* [EXTRACT TO READ]
_ _ _ _ _ _ _

But then, I'm using the XCOPY /D command, to further manipulate different copies of those files on the disk ... and, XCOPY says : one file is newer than the other one. Given the fact the date, hour, up until minutes is the same .. the difference would be regarding a smaller entity, like seconds ?
All involved disks have NTFS file system.
Example:
C:\my>dir C:\windows\Background_mycomputer.cmd C:\my\directory\Background_mycomputer.cmd
Volume in drive C is mycomputerC
Volume Serial Number is 1234-5678
Directory of C:\windows
31/12/2014 19:50 51 Background_mycomputer.cmd
1 File(s) 51 bytes
Directory of C:\my\directory
31/12/2014 19:50 51 Background_mycomputer.cmd
1 File(s) 51 bytes
0 Dir(s) 33.655.316.480 bytes free
C:\my>xcopy C:\windows\Background_mycomputer.cmd C:\my\directory\Background_mycomputer.cmd /D
Overwrite C:\my\directory\Background_mycomputer.cmd (Yes/No/All)? y
C:\windows\Background_mycomputer.cmd
1 File(s) copied
C:\my>xcopy C:\my\directory\Background_mycomputer.cmd C:\windows\Background_mycomputer.cmd /D
0 File(s) copied
C:\my>xcopy C:\windows\Background_mycomputer.cmd C:\my\directory\Background_mycomputer.cmd /D
0 File(s) copied
C:\my>unzip -v
UnZip 6.00 of 20 April 2009, by Info-ZIP. Maintained by C. Spieler. Send
bug reports using http://www.info-zip.org/zip-bug.html; see README for details.
Latest sources and executables are at ftp://ftp.info-zip.org/pub/infozip/ ;
see ftp://ftp.info-zip.org/pub/infozip/UnZip.html for other sites.
Compiled with Microsoft C 13.10 (Visual C++ 7.1) for
Windows 9x / Windows NT/2K/XP/2K3 (32-bit) on Apr 20 2009.

_ _ _ _ _ _ _

Text and item location entries:

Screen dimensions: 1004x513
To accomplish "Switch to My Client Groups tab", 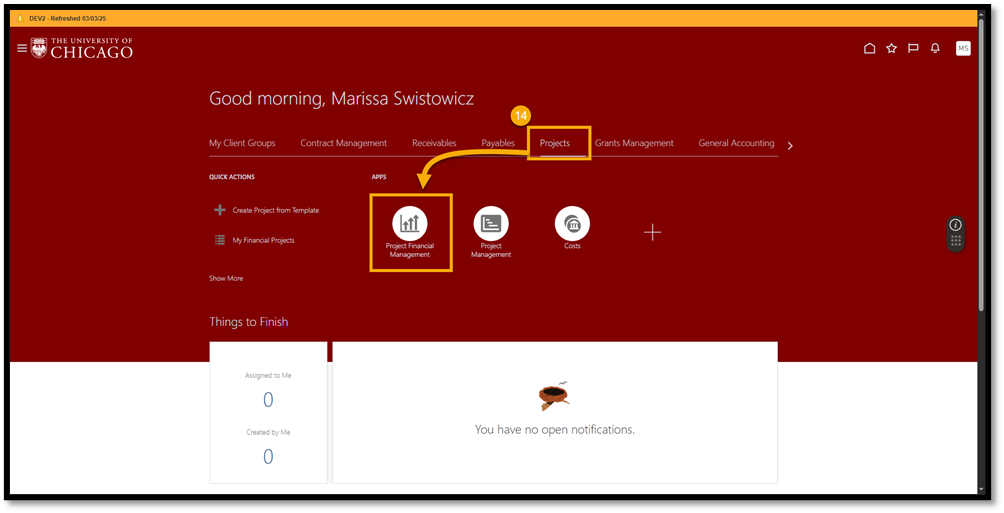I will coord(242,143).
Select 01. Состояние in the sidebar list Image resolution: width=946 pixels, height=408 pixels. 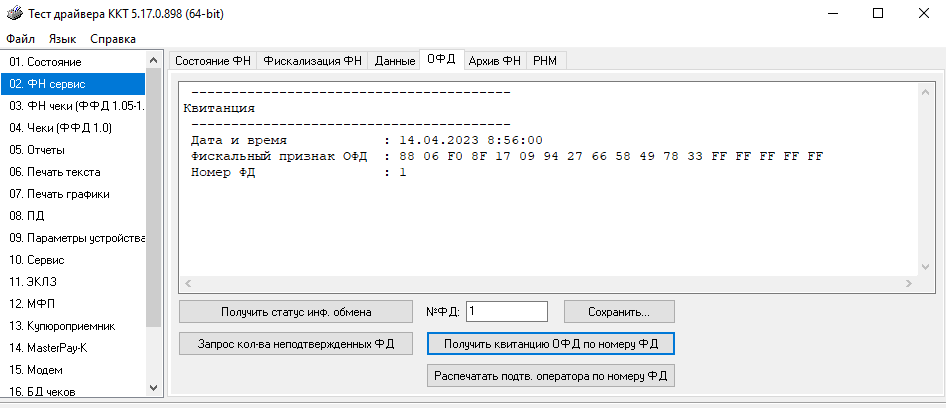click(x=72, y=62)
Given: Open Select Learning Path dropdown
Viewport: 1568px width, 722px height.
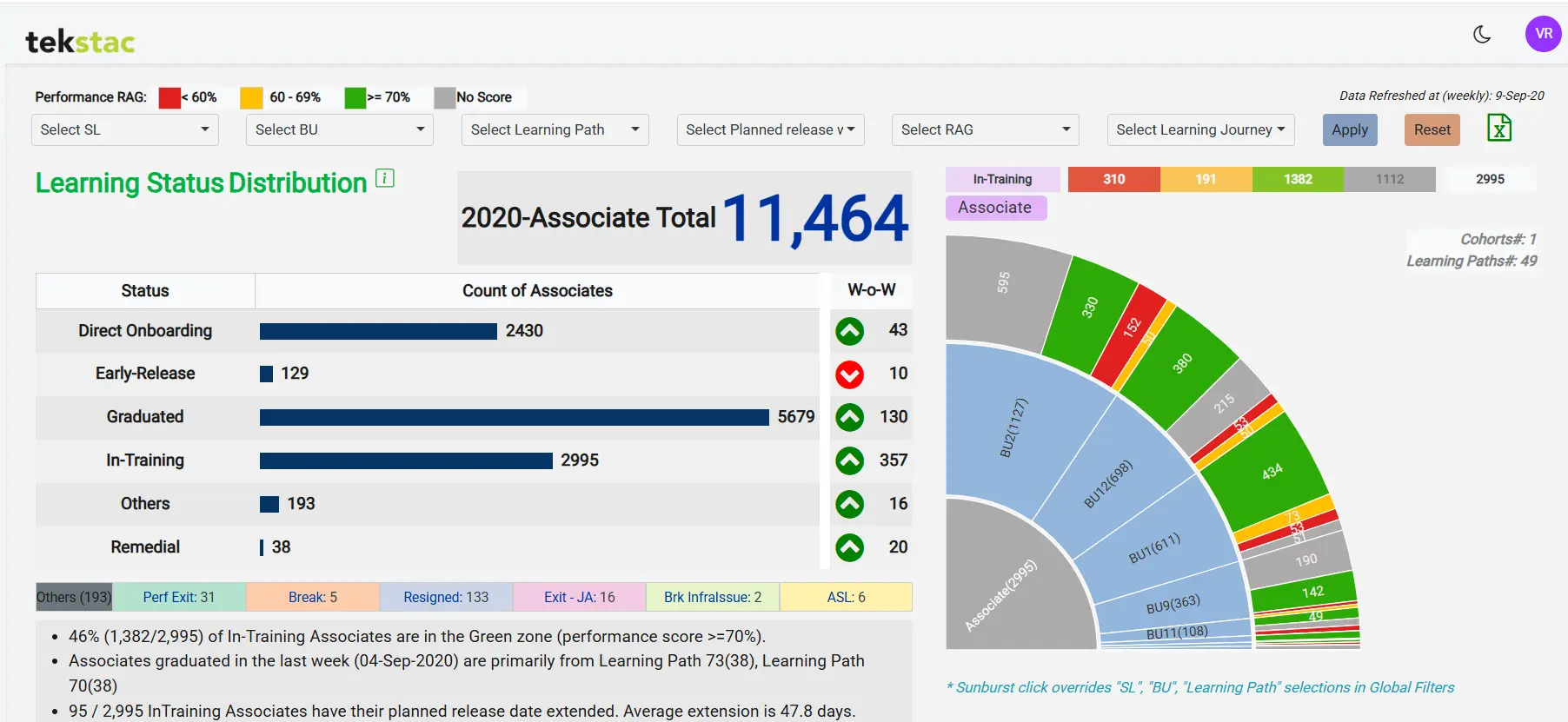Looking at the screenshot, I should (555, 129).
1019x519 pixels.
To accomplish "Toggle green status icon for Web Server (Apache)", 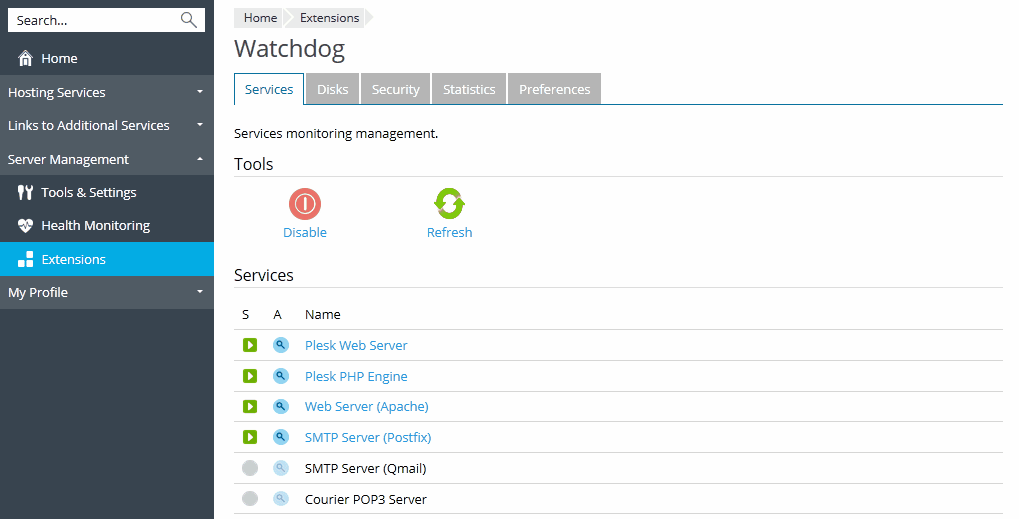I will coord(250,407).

_ _ _ _ _ _ _

* [PROBLEMS]
**A)** Extract from the XCOPY post the stretch from "Latest sources and" through "Apr 20 2009.".
**B)** Shorten the paragraph of the XCOPY post that begins "But then, I'm using the XCOPY /D command", keeping its main facts.
Nothing in the listing is needed here.

* [TASK-BY-TASK SOLUTIONS]
**A)**
Latest sources and executables are at ftp://ftp.info-zip.org/pub/infozip/ ;
see ftp://ftp.info-zip.org/pub/infozip/UnZip.html for other sites.
Compiled with Microsoft C 13.10 (Visual C++ 7.1) for
Windows 9x / Windows NT/2K/XP/2K3 (32-bit) on Apr 20 2009.

**B)** The writer uses XCOPY /D on other copies of the files on the disk, and XCOPY reports that one file is newer than the other. Because the date, hour and minutes match, the writer asks whether the difference is in a smaller unit, such as seconds.